Top of Page excerpt

By Andrew Kitchenman (Courtesy of NJ Spotlight)
Some low-income New Jersey residents will be eligible for treatment for drug and alcohol addictions, as well as some mental health services, under the upcoming Medicaid expansion.
But most Medicaid recipients won’t be eligible for the new benefits.
Under the 2010 Affordable Care Act, states that choose to expand Medicaid – known as New Jersey FamilyCare in the state -- must cover these treatments for people who are newly eligible for the program. However, that provision doesn’t apply to those who are already eligible for the program.
Gov. Chris Christie opted to expand Medicaid eligibility to include residents with incomes above the maximum allowed for the state’s General Assistance program, or $2,520 per year for a single person who isn’t disabled, but below 138 percent of the federal poverty line, which is currently $15,415 for a single person.

Bottom of Page excerpt
Top of Dataset records

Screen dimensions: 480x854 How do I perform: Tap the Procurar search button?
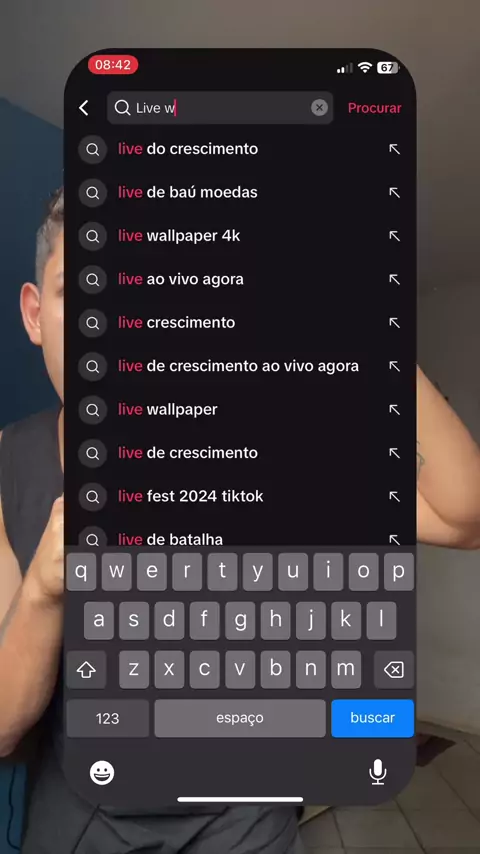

Bottom of Dataset records
Top of Dataset records

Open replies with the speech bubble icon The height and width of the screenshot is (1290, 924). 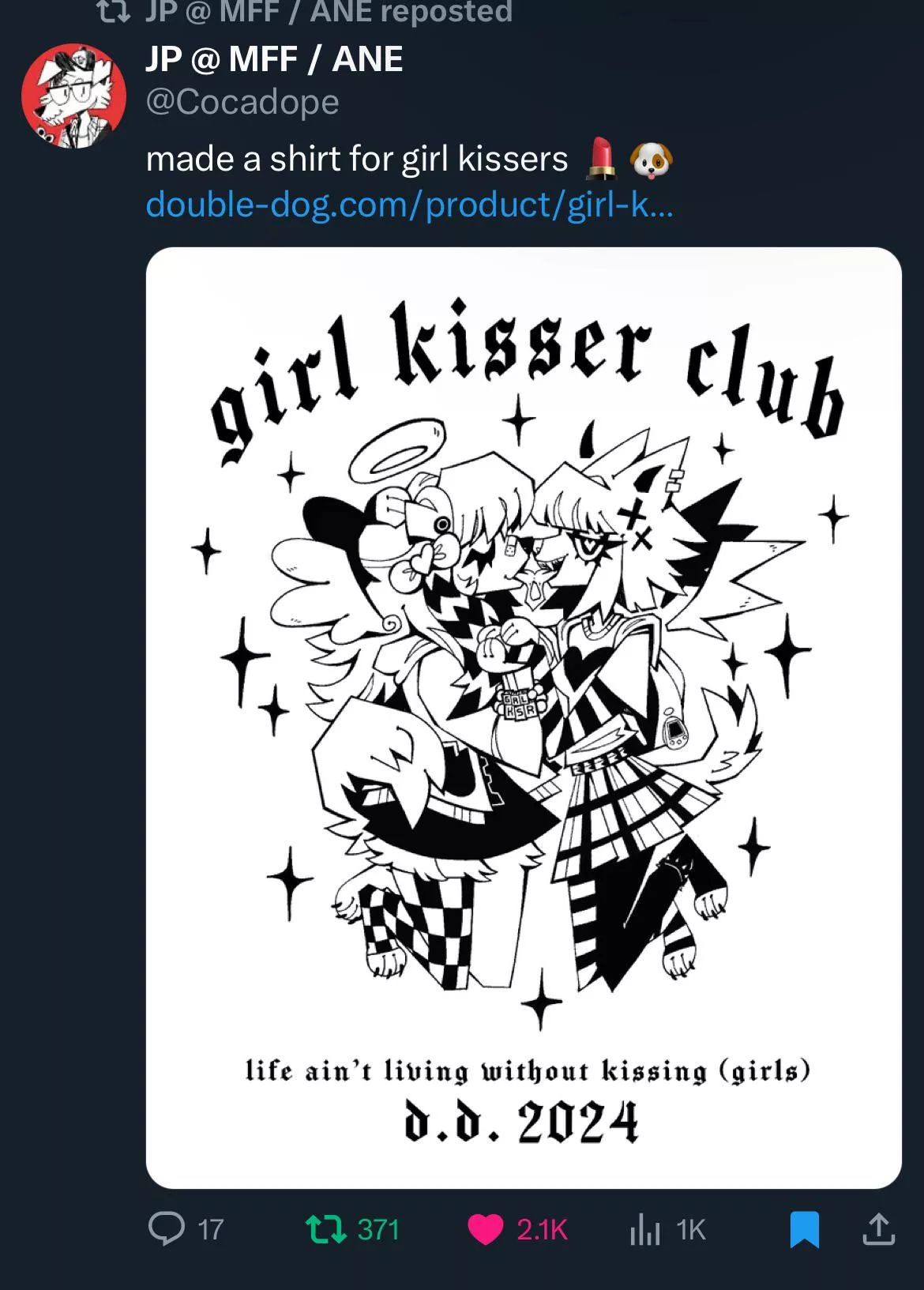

Bottom of Dataset records
Top of Dataset records

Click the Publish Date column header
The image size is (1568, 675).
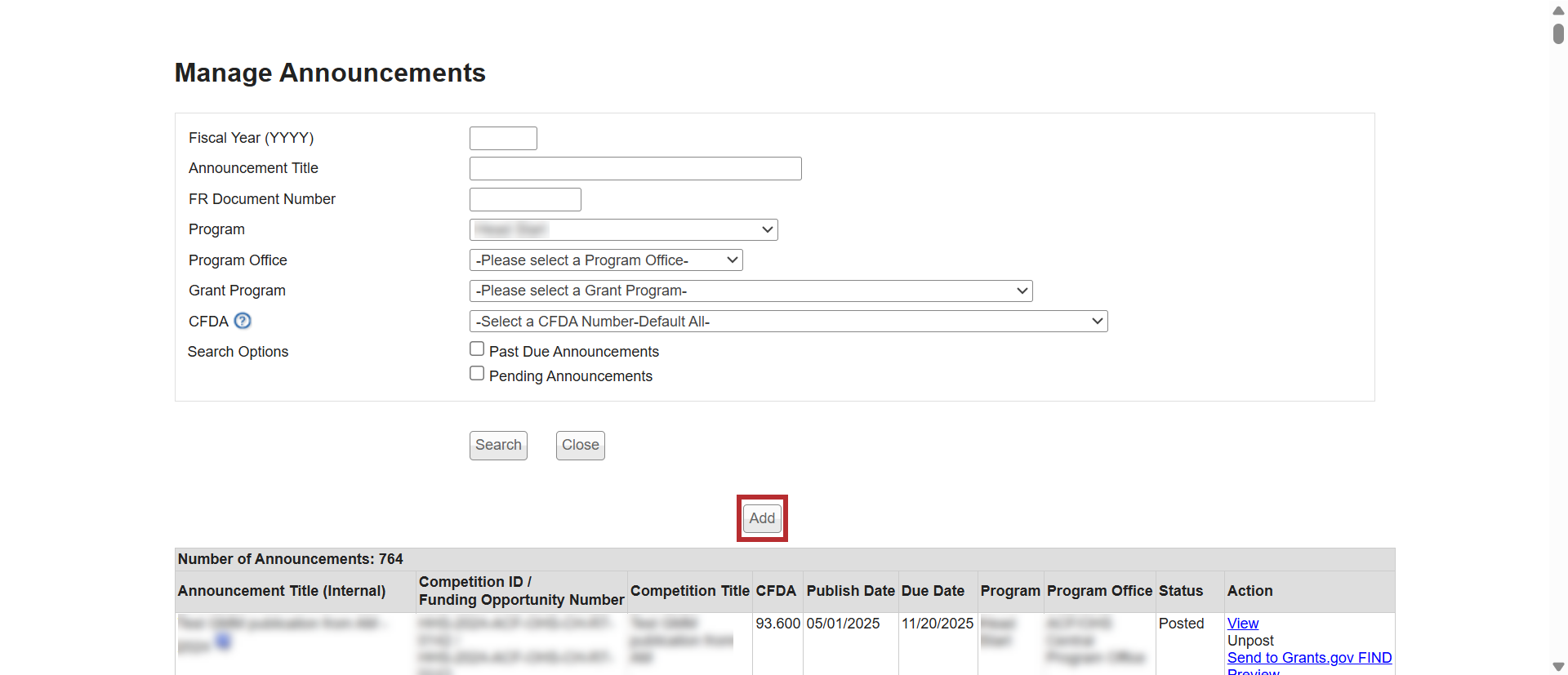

Bottom of Dataset records

→ Activity
Carry on the article about New Jersey's Medicaid expansion and addiction treatment from the point after its final sentence.

→ Solved problem
This is expected to provide insurance for 104,000 newly covered adults, according to Rutgers Center for State Health Policy estimates. In addition, outreach efforts tied to the Medicaid expansion and the new federal health insurance marketplace or exchange, are expected to draw another 130,000 residents who are already eligible into the program but haven’t enrolled.
The combined 234,000 new recipients will join more than 1 million residents already enrolled in the program.